Сэр Джордж нетерпеливым жестом потер лоб.
— Я не ставлю под сомнение возможность существования сильного яда, действующего через систему кровообращения. Я говорю только, что такого яда не могло быть в той комнате. Ты же говорил мне, что твой отец…
— До отца мы еще дойдем, — сказал Мантлинг. Он определенно любил находиться в центре внимания. — А пока я, с твоего позволения, продолжу. Давайте взглянем на дело с прагматической точки зрения. Этот дом, как я уже говорил, был построен в 1751 году моим многоуважаемым предком Чарльзом Бриксгемом. В течение сорока с чем-то лет в той комнате ничего странного не происходило. Говорят, старик устроил в ней рабочий кабинет. Идем дальше. В 1793 году его сын Чарльз вернулся из Франции с женой-француженкой. Жена привезла с собой целый караван старинной французской мебели. Пологи для кроватей, гардины, шкафы, зеркала — резьба, позолота, вышивка и прочее. Все, что нужно молодой девушке на чужбине. Это была ее комната. Но умер в ней он. Он стал первой жертвой.
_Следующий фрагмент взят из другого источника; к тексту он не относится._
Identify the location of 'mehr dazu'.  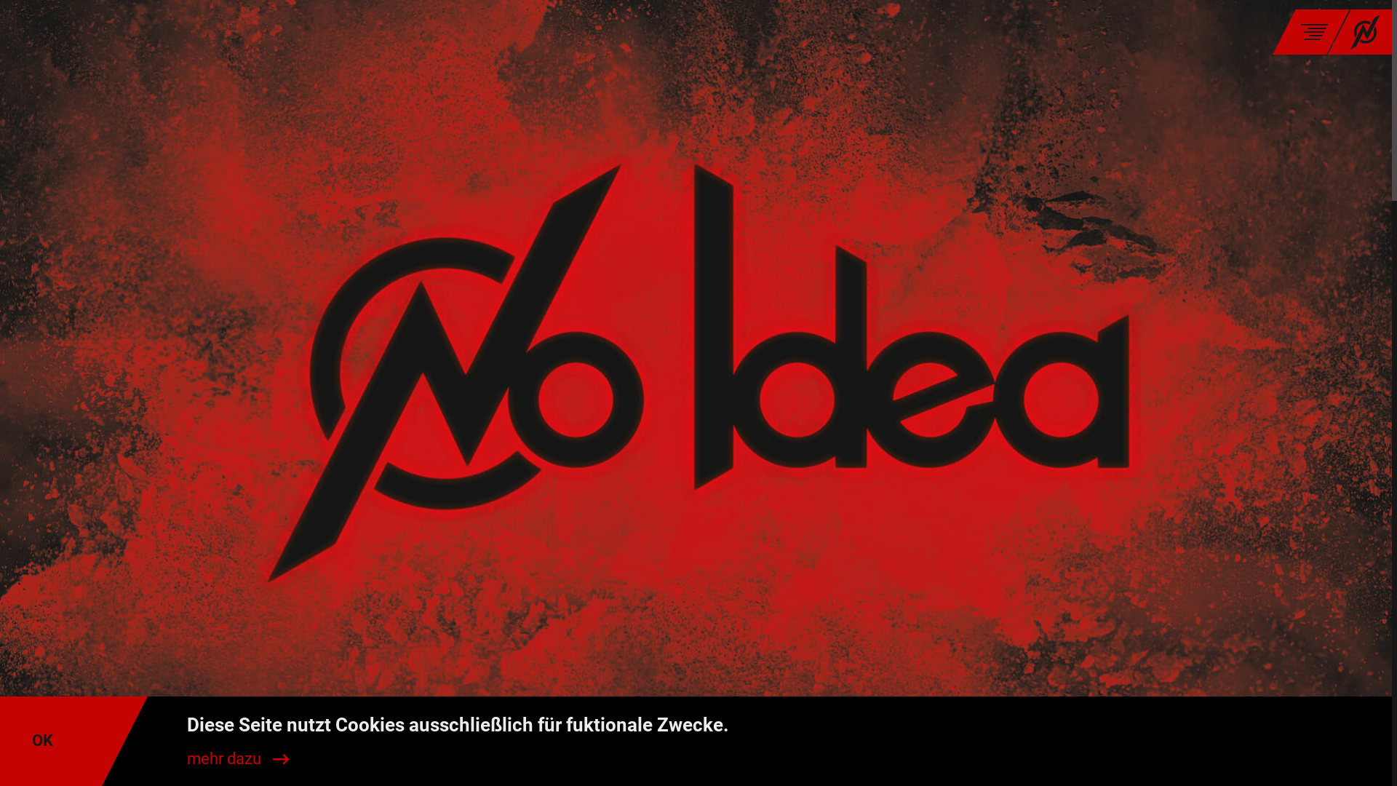
(237, 758).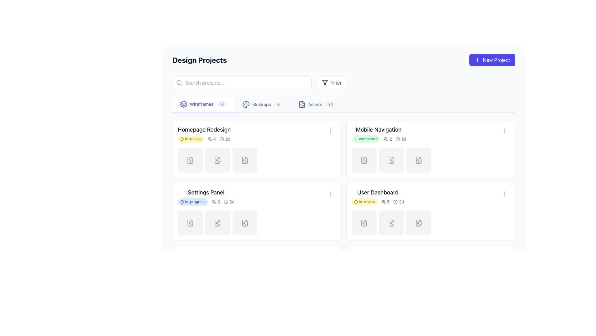  Describe the element at coordinates (325, 82) in the screenshot. I see `the filtering icon located in the upper-central part of the layout, to the right of the category indicator` at that location.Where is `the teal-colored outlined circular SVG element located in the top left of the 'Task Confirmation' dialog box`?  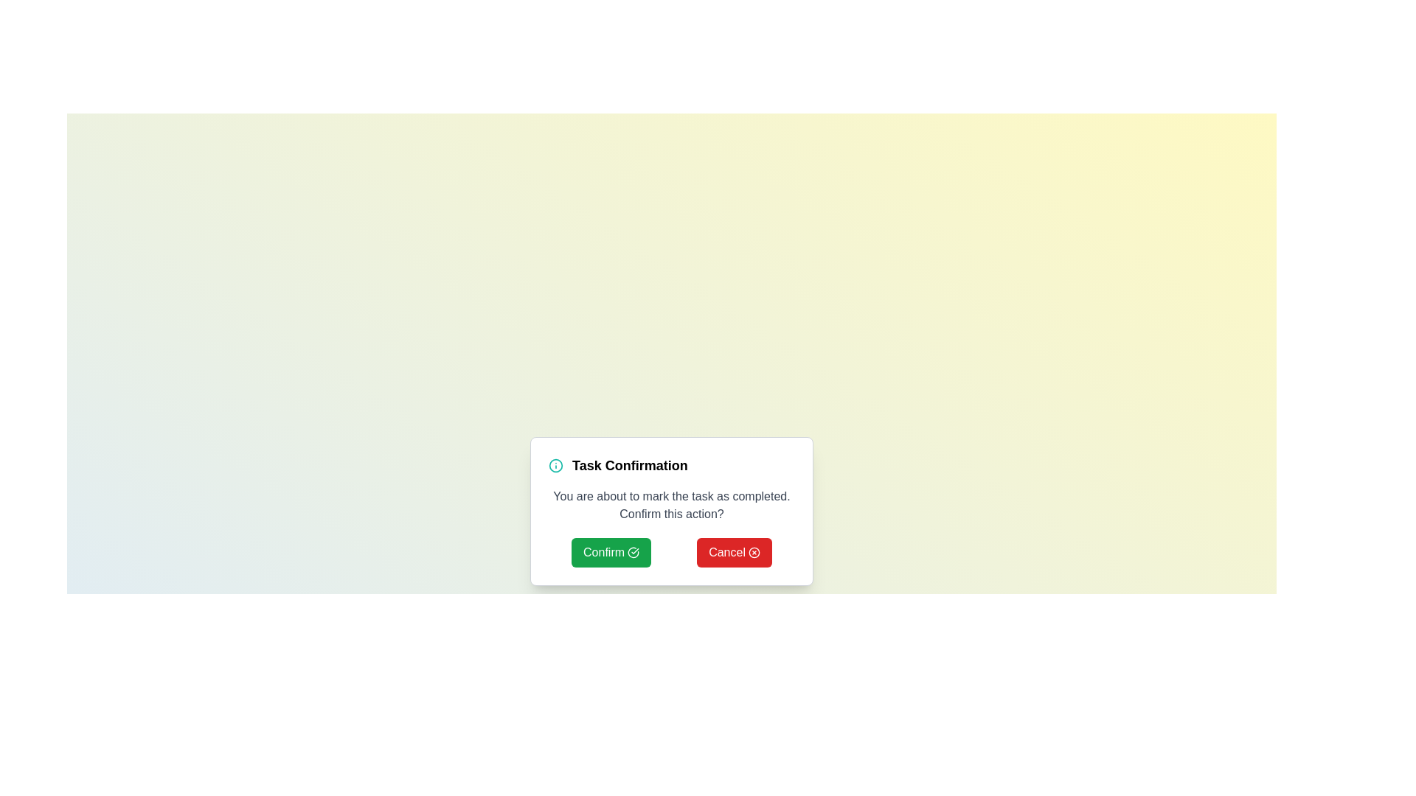
the teal-colored outlined circular SVG element located in the top left of the 'Task Confirmation' dialog box is located at coordinates (554, 466).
Однажды утром — кажется, в 1803 году — его нашли там с почерневшим лицом…
— Простите, что перебиваю, — сказал Терлейн, внимательно изучая лицо Мантлинга. — Комната использовалась в качестве спальни?
Он никак не ожидал, что его слова вызовут такую ответную реакцию: лицо Мантлинга враз отяжелело, стало уродливым, на нем остро проступили морщины; Терлейн вновь услышал, как его дыхание запнулось, затем выровнялось и стало слышимым, затрудненным.
— Да, комната использовалась в качестве спальни, — сказал Мантлинг, беря себя в руки и будто с усилием отбрасывая подальше какую-то мысль. — Там стоял… большой стол с несколькими креслами, — он бросил быстрый взгляд на своего гостя, — но это была спальня. Да. А почему вы спрашиваете?